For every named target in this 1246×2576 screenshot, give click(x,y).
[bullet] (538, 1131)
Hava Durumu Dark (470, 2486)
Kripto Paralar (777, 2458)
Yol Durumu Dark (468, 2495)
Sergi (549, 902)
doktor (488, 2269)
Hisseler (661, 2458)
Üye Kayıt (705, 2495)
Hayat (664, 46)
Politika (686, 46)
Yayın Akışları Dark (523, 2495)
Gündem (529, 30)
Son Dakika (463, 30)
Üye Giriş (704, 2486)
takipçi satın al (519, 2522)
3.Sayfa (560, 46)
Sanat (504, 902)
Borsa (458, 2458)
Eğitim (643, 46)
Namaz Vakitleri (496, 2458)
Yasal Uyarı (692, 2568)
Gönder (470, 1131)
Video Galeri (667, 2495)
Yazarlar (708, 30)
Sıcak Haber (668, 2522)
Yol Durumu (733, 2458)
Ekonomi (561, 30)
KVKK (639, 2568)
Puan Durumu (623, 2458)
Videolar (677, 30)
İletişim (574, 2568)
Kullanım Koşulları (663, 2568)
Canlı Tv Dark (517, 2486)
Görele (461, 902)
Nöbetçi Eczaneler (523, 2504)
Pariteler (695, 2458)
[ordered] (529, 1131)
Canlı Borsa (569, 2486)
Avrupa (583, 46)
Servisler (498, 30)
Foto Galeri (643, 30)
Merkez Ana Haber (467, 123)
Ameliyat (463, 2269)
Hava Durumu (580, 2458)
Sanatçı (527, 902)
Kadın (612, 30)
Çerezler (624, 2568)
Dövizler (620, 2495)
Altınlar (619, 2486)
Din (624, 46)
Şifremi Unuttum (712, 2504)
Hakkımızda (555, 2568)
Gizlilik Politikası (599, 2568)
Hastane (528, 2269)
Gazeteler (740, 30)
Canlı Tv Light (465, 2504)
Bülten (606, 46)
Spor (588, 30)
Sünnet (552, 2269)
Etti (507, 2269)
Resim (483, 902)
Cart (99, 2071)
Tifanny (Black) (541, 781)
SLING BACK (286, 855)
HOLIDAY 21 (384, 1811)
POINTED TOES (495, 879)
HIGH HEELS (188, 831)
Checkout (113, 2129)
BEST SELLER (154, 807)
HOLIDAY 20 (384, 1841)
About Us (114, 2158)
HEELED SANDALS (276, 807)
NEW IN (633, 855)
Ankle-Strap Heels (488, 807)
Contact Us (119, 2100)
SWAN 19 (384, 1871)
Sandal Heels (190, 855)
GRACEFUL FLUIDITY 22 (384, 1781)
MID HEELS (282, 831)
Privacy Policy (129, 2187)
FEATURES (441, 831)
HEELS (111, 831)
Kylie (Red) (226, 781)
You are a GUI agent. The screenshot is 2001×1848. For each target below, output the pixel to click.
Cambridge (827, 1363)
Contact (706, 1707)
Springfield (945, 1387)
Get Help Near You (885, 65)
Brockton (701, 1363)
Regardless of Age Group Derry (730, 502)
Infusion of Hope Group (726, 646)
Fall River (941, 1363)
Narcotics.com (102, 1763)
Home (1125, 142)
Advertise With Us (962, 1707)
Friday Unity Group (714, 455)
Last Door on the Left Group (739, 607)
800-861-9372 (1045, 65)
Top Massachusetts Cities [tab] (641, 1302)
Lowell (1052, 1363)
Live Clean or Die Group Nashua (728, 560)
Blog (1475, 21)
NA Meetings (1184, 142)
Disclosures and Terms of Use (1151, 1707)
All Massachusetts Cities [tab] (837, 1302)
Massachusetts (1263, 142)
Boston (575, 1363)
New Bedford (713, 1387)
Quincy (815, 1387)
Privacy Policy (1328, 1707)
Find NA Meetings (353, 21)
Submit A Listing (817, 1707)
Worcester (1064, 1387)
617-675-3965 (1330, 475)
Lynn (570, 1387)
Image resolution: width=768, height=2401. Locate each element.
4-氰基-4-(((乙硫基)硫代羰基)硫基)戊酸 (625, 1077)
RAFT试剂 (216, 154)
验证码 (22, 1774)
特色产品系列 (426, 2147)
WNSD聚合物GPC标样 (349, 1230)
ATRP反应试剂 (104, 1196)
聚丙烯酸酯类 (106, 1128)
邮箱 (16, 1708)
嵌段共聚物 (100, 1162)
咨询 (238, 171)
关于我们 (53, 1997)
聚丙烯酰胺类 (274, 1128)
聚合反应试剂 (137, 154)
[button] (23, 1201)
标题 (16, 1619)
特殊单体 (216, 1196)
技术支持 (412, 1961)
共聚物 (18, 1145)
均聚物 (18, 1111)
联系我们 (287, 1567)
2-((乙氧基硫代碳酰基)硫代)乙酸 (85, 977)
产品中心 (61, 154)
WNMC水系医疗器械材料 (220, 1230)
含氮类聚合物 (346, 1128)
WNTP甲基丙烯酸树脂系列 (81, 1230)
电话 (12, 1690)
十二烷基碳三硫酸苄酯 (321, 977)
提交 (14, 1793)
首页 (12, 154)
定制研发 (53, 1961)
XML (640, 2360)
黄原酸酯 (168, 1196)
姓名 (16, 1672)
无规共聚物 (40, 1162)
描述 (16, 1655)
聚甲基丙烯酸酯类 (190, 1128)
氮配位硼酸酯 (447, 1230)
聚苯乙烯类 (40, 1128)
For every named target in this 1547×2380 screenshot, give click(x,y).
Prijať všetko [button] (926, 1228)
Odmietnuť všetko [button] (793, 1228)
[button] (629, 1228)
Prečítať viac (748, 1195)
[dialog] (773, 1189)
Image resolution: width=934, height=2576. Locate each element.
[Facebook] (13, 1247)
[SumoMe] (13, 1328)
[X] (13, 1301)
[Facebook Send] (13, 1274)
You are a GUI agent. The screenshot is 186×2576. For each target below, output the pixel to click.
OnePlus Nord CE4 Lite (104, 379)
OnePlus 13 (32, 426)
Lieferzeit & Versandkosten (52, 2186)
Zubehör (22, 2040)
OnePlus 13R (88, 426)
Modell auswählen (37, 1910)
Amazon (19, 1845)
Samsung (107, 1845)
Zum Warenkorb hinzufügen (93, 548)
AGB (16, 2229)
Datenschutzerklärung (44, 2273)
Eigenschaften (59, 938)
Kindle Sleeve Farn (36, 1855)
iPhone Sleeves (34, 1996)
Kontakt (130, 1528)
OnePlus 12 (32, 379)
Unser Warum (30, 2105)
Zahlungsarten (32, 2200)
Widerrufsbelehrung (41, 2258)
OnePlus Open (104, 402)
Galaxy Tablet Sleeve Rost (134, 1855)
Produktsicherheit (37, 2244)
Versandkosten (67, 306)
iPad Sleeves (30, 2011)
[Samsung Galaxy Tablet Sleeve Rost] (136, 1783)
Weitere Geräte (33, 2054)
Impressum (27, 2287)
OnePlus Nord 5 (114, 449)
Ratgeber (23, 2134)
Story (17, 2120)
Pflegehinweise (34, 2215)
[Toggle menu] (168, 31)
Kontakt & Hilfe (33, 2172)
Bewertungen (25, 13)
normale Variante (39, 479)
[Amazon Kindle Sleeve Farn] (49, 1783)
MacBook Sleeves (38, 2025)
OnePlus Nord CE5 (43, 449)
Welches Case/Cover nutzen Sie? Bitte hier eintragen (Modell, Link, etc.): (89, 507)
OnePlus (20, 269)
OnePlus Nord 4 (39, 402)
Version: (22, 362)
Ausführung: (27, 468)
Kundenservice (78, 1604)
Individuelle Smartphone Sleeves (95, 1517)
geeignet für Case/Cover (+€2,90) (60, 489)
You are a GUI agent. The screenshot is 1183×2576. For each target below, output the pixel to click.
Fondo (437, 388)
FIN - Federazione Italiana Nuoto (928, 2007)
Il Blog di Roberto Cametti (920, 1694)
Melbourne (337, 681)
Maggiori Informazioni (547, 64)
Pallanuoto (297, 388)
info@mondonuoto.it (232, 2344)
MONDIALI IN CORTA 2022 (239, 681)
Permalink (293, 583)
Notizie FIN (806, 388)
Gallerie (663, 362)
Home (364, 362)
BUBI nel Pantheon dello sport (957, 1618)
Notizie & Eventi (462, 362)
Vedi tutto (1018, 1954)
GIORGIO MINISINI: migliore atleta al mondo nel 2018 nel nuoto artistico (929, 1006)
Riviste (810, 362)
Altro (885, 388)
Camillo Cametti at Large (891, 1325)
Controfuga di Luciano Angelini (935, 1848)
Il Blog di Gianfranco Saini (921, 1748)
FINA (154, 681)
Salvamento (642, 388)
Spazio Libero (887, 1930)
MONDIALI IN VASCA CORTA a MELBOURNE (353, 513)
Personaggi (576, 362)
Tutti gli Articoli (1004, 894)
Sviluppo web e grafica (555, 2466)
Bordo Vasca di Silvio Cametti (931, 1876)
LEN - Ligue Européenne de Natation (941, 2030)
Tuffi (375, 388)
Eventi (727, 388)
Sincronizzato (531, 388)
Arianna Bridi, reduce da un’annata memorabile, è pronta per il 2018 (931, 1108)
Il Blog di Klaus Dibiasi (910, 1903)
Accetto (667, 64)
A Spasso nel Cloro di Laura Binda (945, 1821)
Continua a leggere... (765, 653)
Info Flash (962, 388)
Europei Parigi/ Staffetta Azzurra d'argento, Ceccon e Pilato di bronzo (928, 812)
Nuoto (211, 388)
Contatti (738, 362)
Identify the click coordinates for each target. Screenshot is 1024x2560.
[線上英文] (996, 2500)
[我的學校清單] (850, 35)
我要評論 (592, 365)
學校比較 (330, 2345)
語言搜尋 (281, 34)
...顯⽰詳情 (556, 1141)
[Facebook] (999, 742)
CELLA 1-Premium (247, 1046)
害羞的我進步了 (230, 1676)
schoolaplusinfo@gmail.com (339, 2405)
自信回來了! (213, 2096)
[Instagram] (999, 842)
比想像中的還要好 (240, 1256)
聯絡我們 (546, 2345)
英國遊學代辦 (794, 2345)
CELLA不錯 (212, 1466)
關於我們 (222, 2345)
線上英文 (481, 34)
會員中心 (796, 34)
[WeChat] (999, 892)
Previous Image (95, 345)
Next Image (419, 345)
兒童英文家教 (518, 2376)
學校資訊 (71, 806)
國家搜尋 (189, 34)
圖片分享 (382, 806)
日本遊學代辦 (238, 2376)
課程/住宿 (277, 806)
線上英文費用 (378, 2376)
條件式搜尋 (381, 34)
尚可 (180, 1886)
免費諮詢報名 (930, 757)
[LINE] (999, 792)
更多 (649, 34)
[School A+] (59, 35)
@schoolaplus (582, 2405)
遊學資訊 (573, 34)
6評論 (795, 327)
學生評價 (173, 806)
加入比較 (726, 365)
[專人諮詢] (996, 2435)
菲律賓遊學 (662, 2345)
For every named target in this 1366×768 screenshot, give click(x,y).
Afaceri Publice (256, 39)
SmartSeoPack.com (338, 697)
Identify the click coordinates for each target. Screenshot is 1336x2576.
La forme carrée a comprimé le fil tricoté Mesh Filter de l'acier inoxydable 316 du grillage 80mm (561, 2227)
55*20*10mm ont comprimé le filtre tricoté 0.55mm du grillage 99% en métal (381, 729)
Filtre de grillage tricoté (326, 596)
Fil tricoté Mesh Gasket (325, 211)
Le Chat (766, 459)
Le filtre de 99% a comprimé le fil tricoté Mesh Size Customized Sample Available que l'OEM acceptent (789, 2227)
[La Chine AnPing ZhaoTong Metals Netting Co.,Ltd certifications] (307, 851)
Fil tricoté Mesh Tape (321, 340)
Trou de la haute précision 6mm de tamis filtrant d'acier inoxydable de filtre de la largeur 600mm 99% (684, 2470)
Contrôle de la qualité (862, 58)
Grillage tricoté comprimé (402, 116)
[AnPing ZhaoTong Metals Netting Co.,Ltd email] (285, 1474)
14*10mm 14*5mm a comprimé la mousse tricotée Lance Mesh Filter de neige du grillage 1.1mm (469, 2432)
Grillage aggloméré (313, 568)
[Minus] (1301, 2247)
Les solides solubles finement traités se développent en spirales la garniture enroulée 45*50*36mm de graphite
::::
### What the task requires
The answer must be every line from the records above that contains the word "Metals", copied in full.

### Output of the exercise
[La Chine AnPing ZhaoTong Metals Netting Co.,Ltd certifications] (307, 851)
[AnPing ZhaoTong Metals Netting Co.,Ltd email] (285, 1474)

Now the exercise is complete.